Life Explained, Part Twenty: "The Solvers"

I have previously posted Elizabeth Jennings's poem "Answers," which begins:

I kept my answers small and kept them near;
Big questions bruised my mind but still I let
Small answers be a bulwark to my fear.

The following poem by James Reeves considers the role of questions and answers in Life.  To wit:  what if one sets out to be a solver of puzzles and then discovers that there are no solutions, or, perhaps, that there is nothing to be solved?

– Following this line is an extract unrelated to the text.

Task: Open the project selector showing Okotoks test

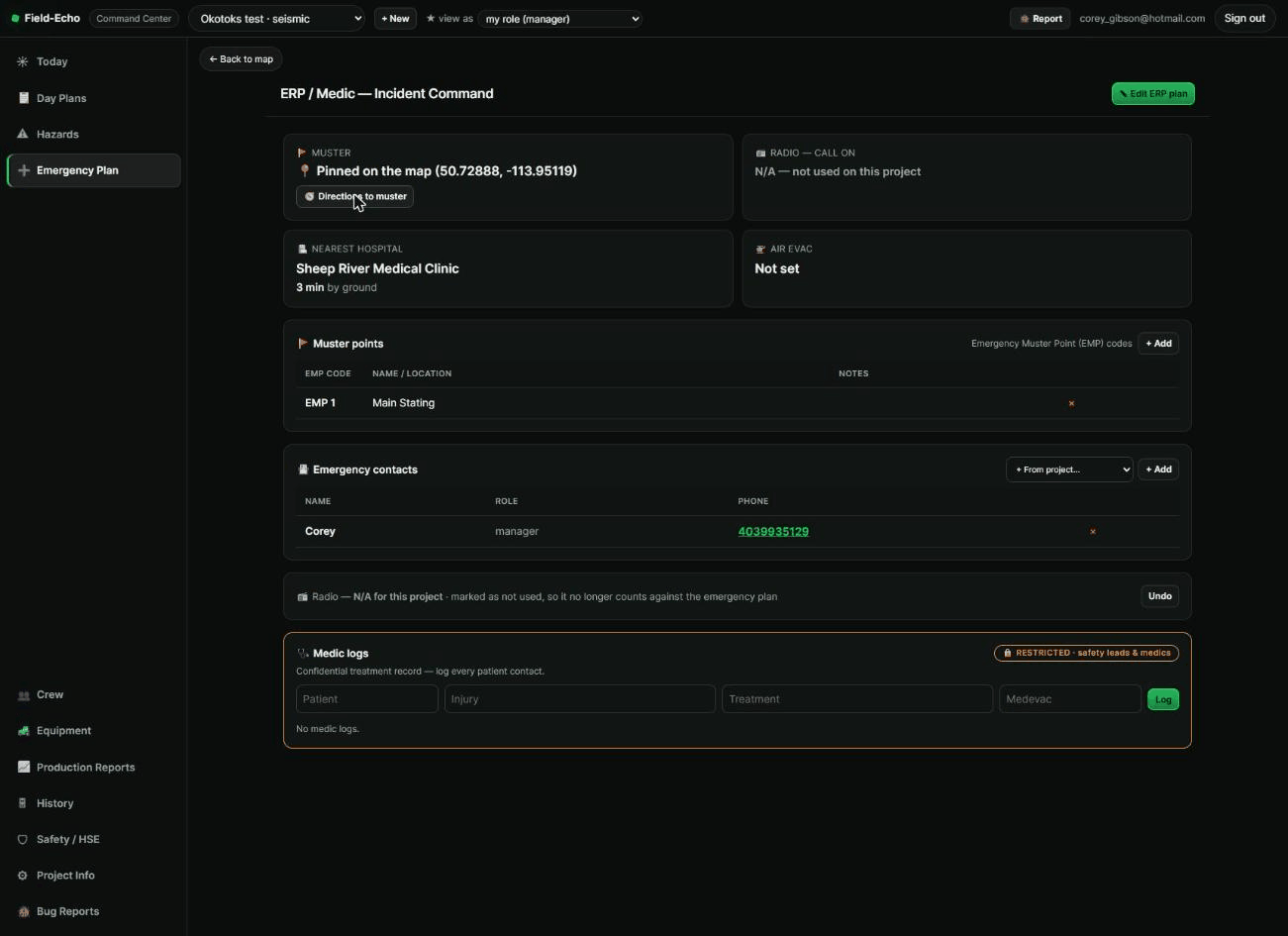Action: pyautogui.click(x=276, y=19)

                          The Solvers

Invalids and other hotel residents
Unpuzzle themselves with patience-cards and jigsaws.
Crosswords engage saloon passengers at sea.
Philosophers invent puzzles with answers.
Each knows that what he is trying can be done.
Not all enjoy such comfort of assurance.
I, watching the backs of houses and of books,
Work away at my mind, fitting the pieces,
Pairing the cards, rejecting words.
So sitting, I become suddenly conscious
Of playing patience with crooked pieces,
While solving an incomplete jigsaw with words
In the precise non-language of a dream.
Some of the pieces fit, some of the cards match,
Only some of the pieces and the cards are lost.
I have tried to play it according to the rules,
Only the rules they sent are in Chinese.
Is it too late, I ask, to start again?
Or will extinction, when it comes, surprise me
Sorting the pieces, working out the clues?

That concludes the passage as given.